Some might wonder why pros would need to sharpen ball-handling, but you’d be surprised how often players neglect that area of their game as they get older. Many bigger forwards and centers, for example, typically don’t spend any time handling the ball in games, so why would coaches ask them to work on dribbling in practice? But, as Carlisle and Stephene agree, it’s becoming more and more important for every player to be able to operate effectively on the ball. One thing the head coach brought up specifically after the Mavs drafted Justin Anderson this summer was his goal of adding an off-the-dribble game to the rookie’s arsenal.

“We just feel like playmaking is such an important part of the game now,” Carlisle said. “If we can bring in a guy to help all of our guys even a little bit with their ball-handling and playmaking abilities, that’s a big help to our team.”

Stephene’s sessions with the younger players during camp have been open to the media, and they’re a sight to see. Most, if not all, of the drills involve each player dribbling two basketballs simultaneously. First, the players bounce them in unison and then staggered at their ankles, then the knee, then the hip, and all the way up to the shoulders.

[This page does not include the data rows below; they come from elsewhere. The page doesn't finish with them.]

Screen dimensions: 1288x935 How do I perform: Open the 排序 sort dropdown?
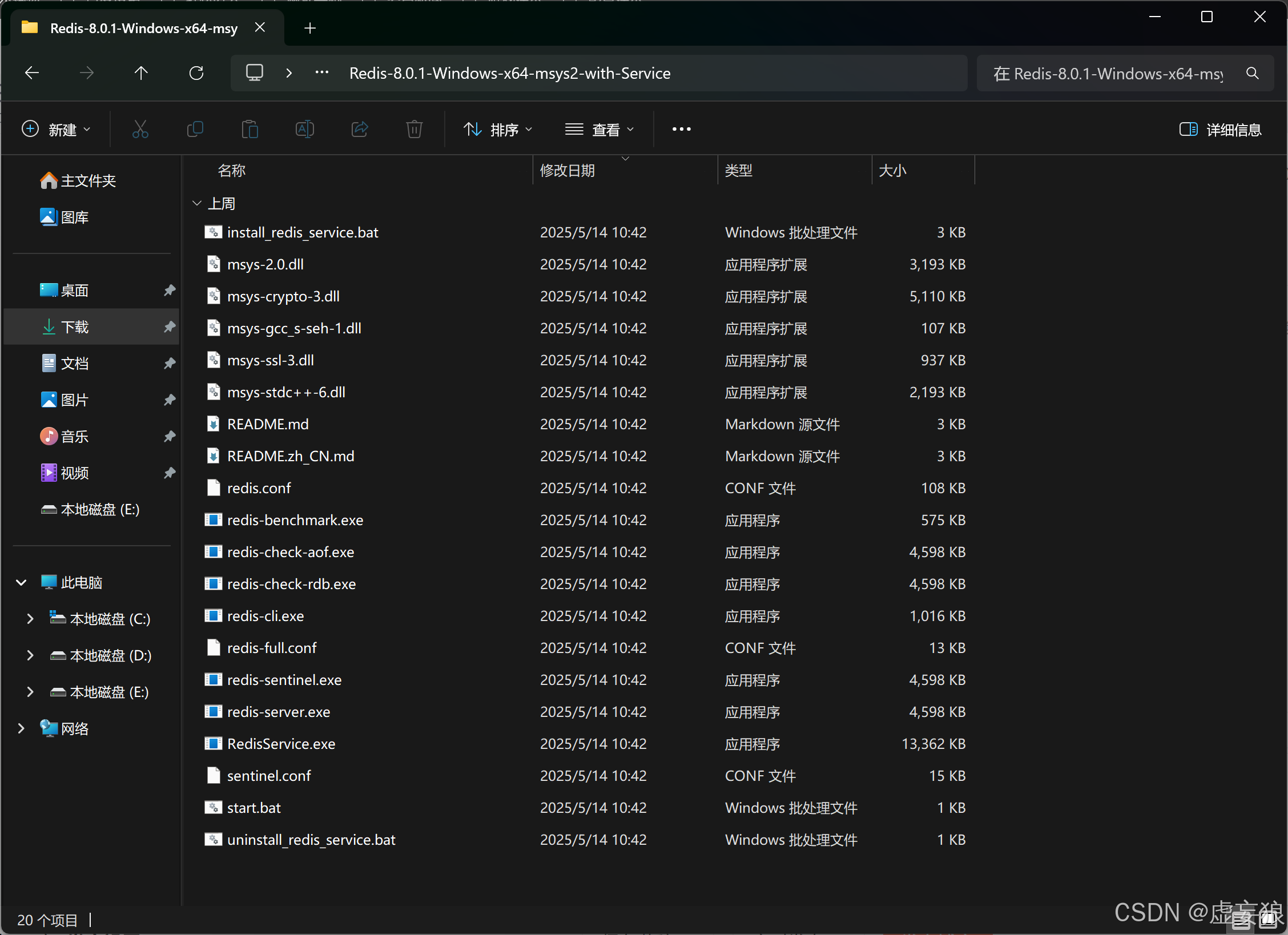coord(497,130)
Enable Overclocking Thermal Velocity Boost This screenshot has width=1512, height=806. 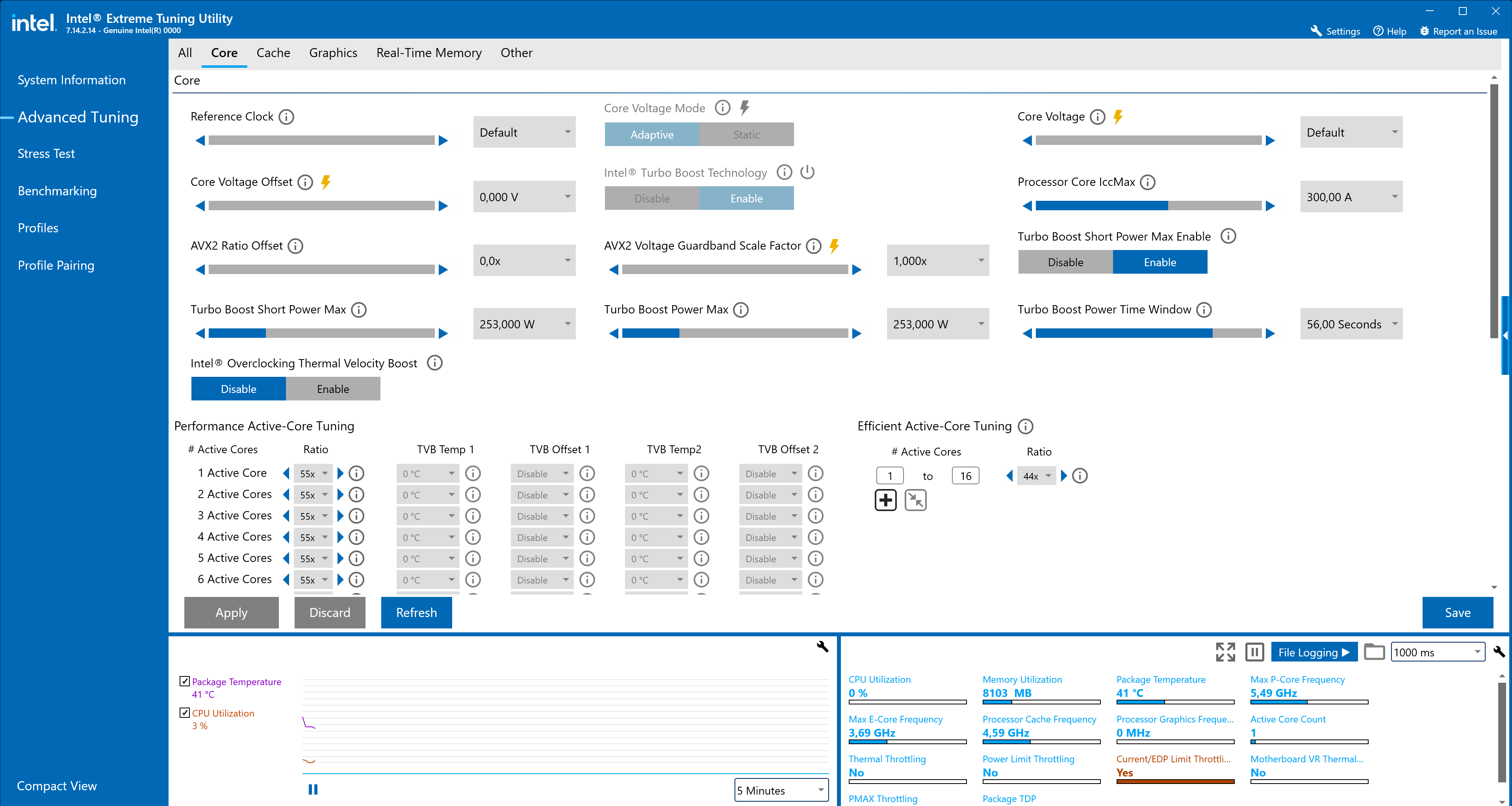click(333, 389)
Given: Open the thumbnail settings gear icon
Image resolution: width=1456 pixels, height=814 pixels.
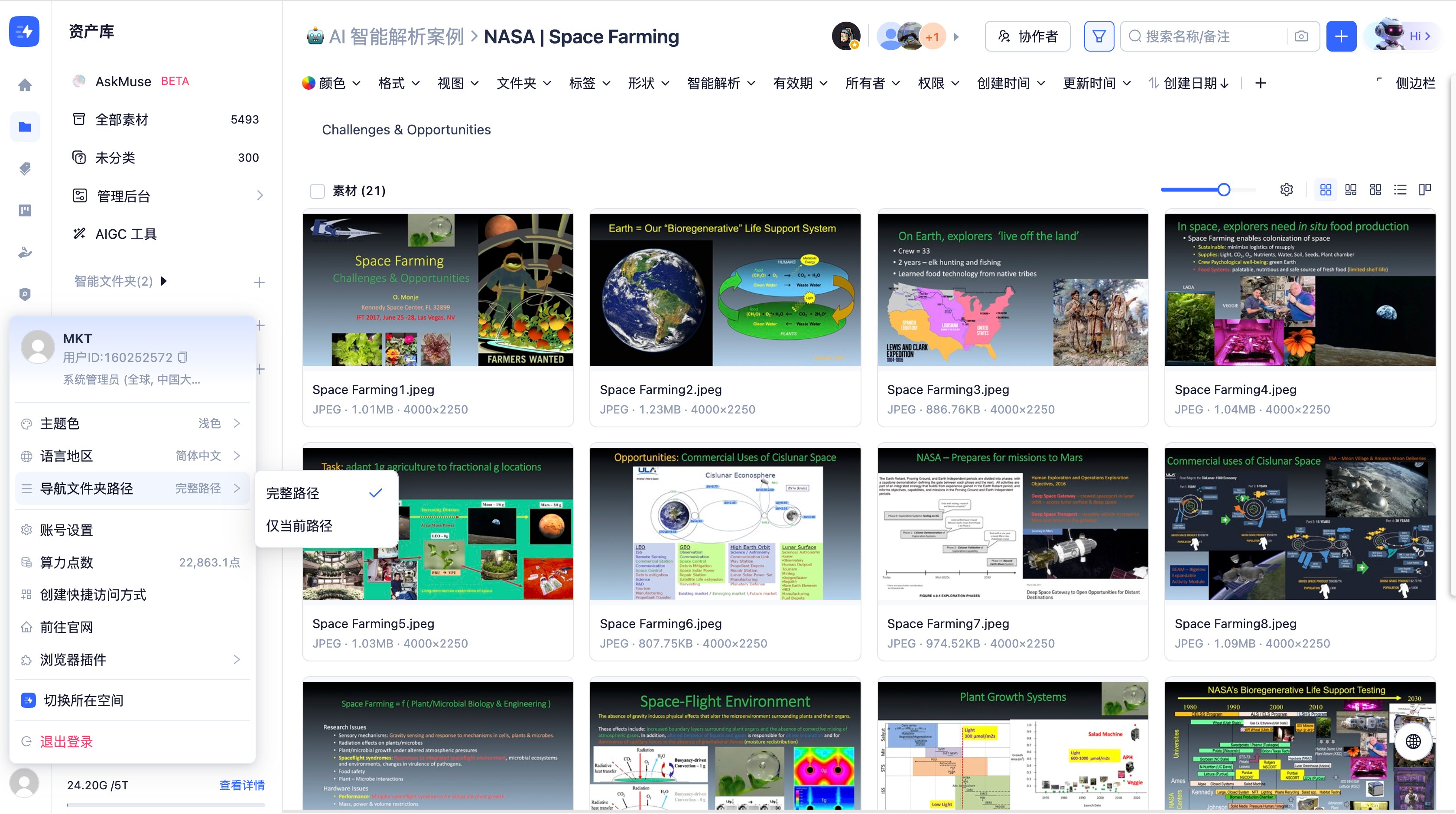Looking at the screenshot, I should pos(1287,190).
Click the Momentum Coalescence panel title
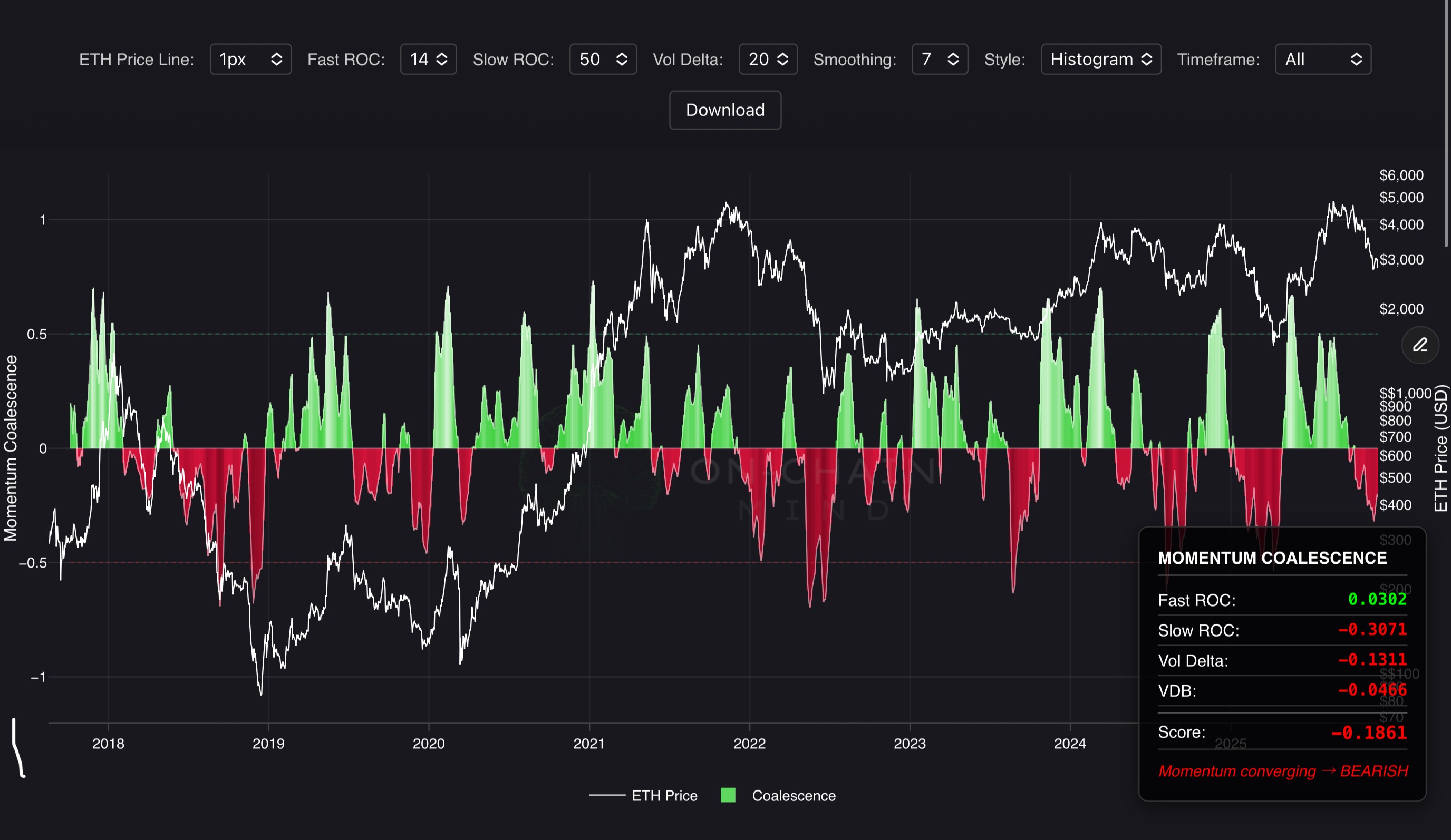The height and width of the screenshot is (840, 1451). (x=1272, y=558)
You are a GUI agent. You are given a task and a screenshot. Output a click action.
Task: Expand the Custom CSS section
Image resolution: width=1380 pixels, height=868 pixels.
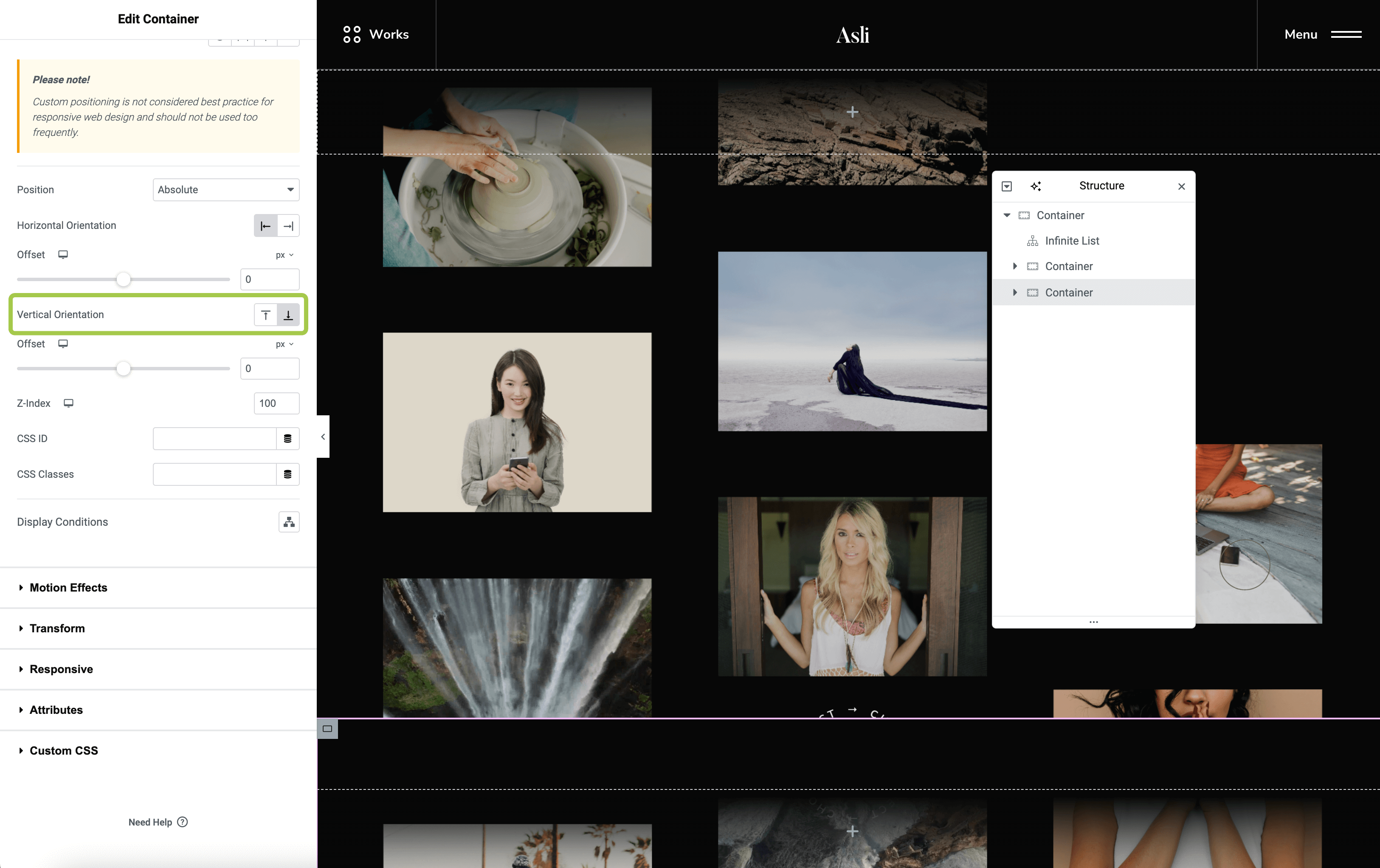click(64, 750)
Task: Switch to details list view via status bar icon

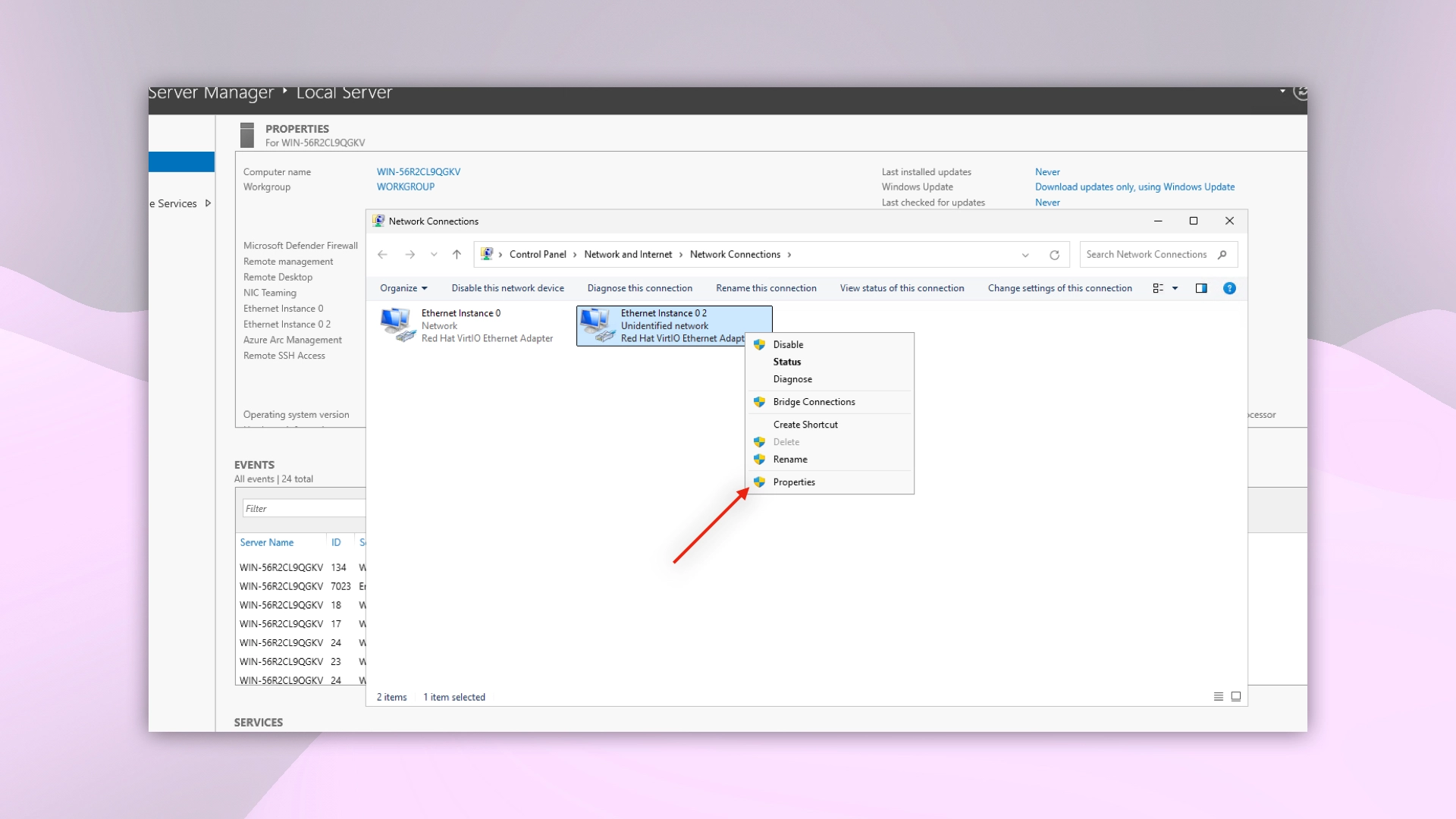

Then it’s time for the mind-boggling stuff, like dribbling one ball behind the back and the other between the legs, or crossing one ball in front of the other and then back behind it again. While complex, the drills are not excessive. Players like Stephen Curry and James Harden thrive on making seemingly impossible dribble moves en route to the rim, and it’s because they’re so comfortable on the ball. Stephene said it all starts with exercises like the ones he has the Mavs working on.

“You’re not gonna see players playing with two basketballs in a game, but it gives the player a sense of security and freedom,” he said. “If he can do it with two basketballs, it’s easier to control one.”

Whether he’s working with one player or eight, Stephene’s demeanor doesn’t seem to change. He’s relaxed, sure, but he keeps the intensity of his workouts high. Each drill lasts no longer than 10 seconds (or sometimes 10 bounces) and there’s no rest before the next one. And while dribbling might only work out your arms, watching the faces of any player working with Stephene will show just how hard they’re working to maintain control. Running sprints might be physically taxing, but there aren’t many more things you can do more mentally strenuous than alternately bouncing two balls in different directions. So far, Stephene has been pleased with the team’s progress, but a few guys have stood out to this point.

“Wesley Matthews works really hard on his handles,” he said. “When I work with him he gives me 100 percent. All the guys give me 100 percent. John Jenkins is improving, and Chandler Parsons is surprisingly really good with two basketballs. He’s improving as well.”

As is the case with anything else, ball-handling perfection takes practice. Stephene has been at it for years — having played professional ball himself before entering the coaching and clinic sphere — but he’s already noticed the fruits of his pupils’ labor around the league. And considering the amount of time he’s spent with the Mavericks this summer, the ball should be in good hands this season, no matter who’s dribbling.